Pires does a solid job of establishing the history of the group in which Zoey finds herself entangled. And a surreal journey that she takes on her first night in their headquarters is the issue’s highlight. It both ventures into unfamiliar territory and does so uniquely, through a surreal barrage of images, philosophical dialogue, and flashes of memory. There’s also terrific use of one character sporting an incongruous diamond mask-the affectation of pulp-hero garb is one of the nicer touches here.

While the storyline can feel familiar in places, Copland’s artwork is anything but: one page dedicated to the descent into, and layout of, The Tomorrows’ headquarters blends John Paul Leon’s dense linework with Jamie McKelvie’s spatial awareness. Some of the character designs are terrific: a series of totalitarian robots with grinning faces and grappling arms look ominously retrofuturistic: Otto Octavius guest-starring as a playing card soldier in Alice in Wonderland.

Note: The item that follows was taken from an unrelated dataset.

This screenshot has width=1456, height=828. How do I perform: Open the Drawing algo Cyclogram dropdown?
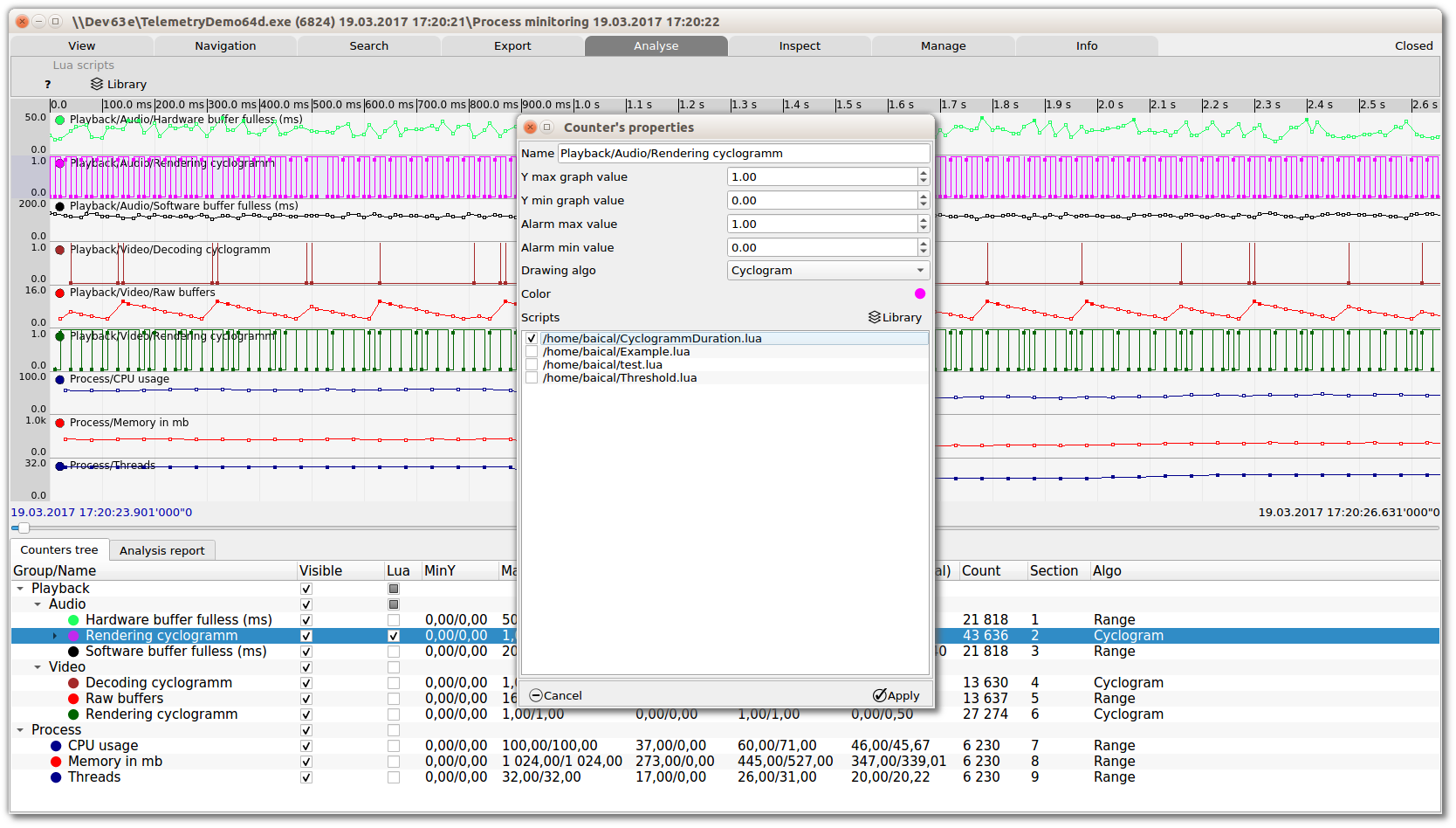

In some ways, the first issue of The Tomorrows reads like the final issue of its predecessor: Pires and Copland establish a status quo, and then just as quickly demolish it. Perhaps that means that the second issue will venture into less-populated areas of this style; perhaps it also means that the surrealistic and dream-like aspects of the story will take center stage. The groundwork has certainly been laid for an intriguing series to follow; whether the book opts for that or stays in more familiar territory remains to be seen.